The communication interface 140 may be a wired or wireless interface that operates according to known communication wired or wireless protocols. The communication interface 140 may be communicatively coupled to and operable to enable the enterprise operational systems 113-118, the association quantification processing component 186, and the management server 170 to communicate with the external data sources 1 and 2 or respective ones of the enterprise user devices 188, and vice versa. Details of an example of a communication interface are described in more detail with reference to FIG. 7.

The data flow between the enterprise operational systems 113-118 and FIG. 2 is an example of a graphic indicating a data flow for input to a machine learning example usable for quantifying the association of a user with an enterprise.

The data flow for input into a machine learning algorithm as used herein may be referred to as a data pipeline. Data pipeline 200 may begin with a database of enterprise user data, such as enterprise user database 210. From the enterprise user database 210, a processing device such as the association quantification processing component 186 of the enterprise relationship system 180 may extract a unique enterprise user identifier (ID) 215. The unique enterprise user identifier 215 may be an identifier that is unique to the enterprise only (and is different from account identifiers of the enterprise user) and not to any governmental agency or another enterprise. For example, the enterprise may generate a unique enterprise identifier and assign the unique enterprise identifier to a user as the user's unique enterprise user ID after the user initially requests, or is provided with, a service or a product from an enterprise service provider. The use of the unique enterprise user ID in the examples allows the data to be anonymized by stripping out personal information. For example, any received data may be stripped of any non-public information, and the unique enterprise user ID may be encrypted to fully protect the enterprise user's privacy.

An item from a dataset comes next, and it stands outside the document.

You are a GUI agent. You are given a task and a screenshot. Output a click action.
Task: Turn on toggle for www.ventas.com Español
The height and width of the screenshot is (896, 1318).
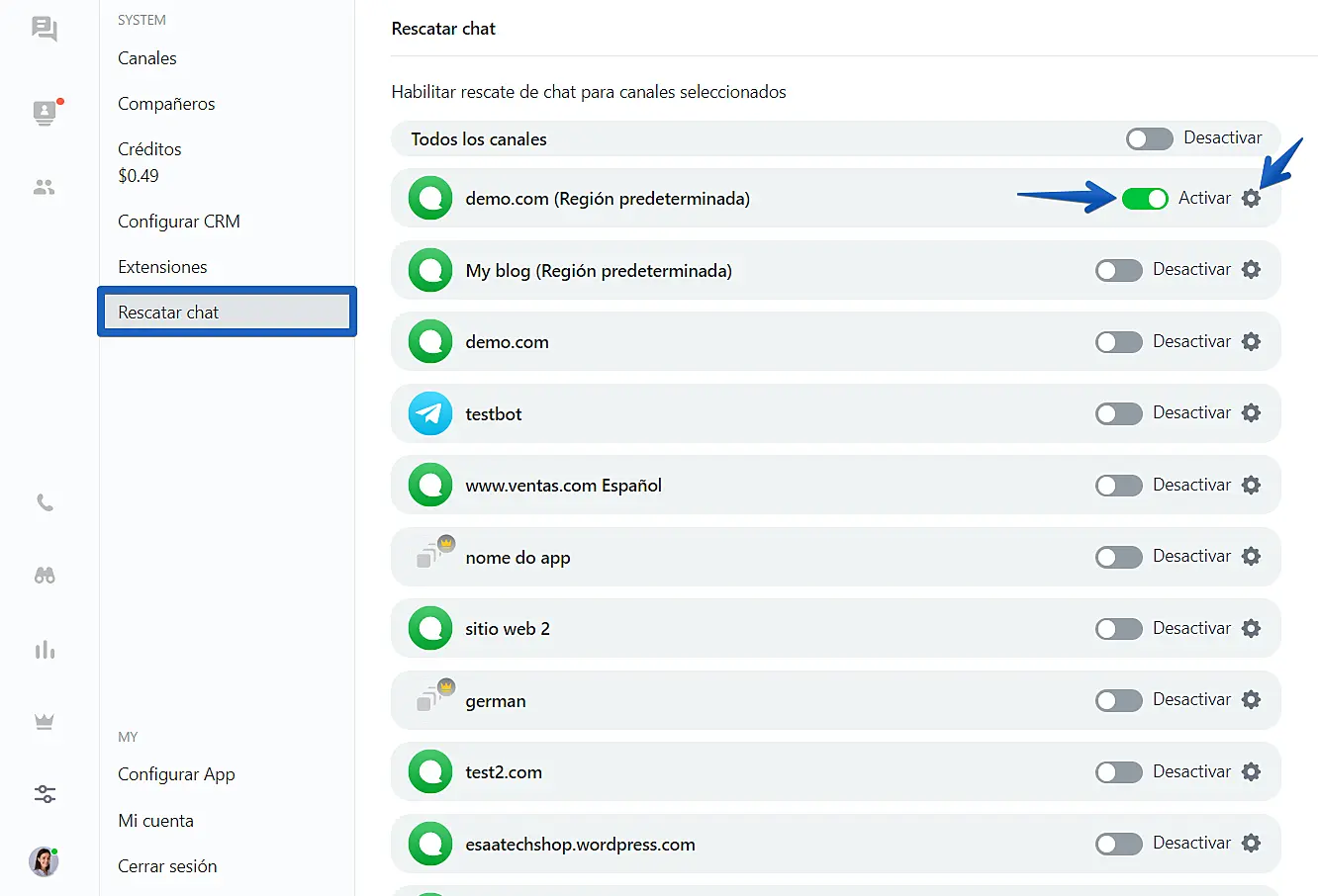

The unique user ID 215 may be used by the service providers, such as service provider 10, service provider 20, service provider 30, or service provider 40, within the enterprise to associate the user with services and products provided by the respective service provider. By using a unique user ID 215 for all the service providers within the enterprise, services can be delivered more quickly and efficiently. The unique user ID 215 also allows the different service providers to use information already provided by the user when setting up a new service provider account. This allows enterprise user-related information associated with the user and specific to the service provider to be shared among the service providers 10-40 and activities data source 50 within the enterprise.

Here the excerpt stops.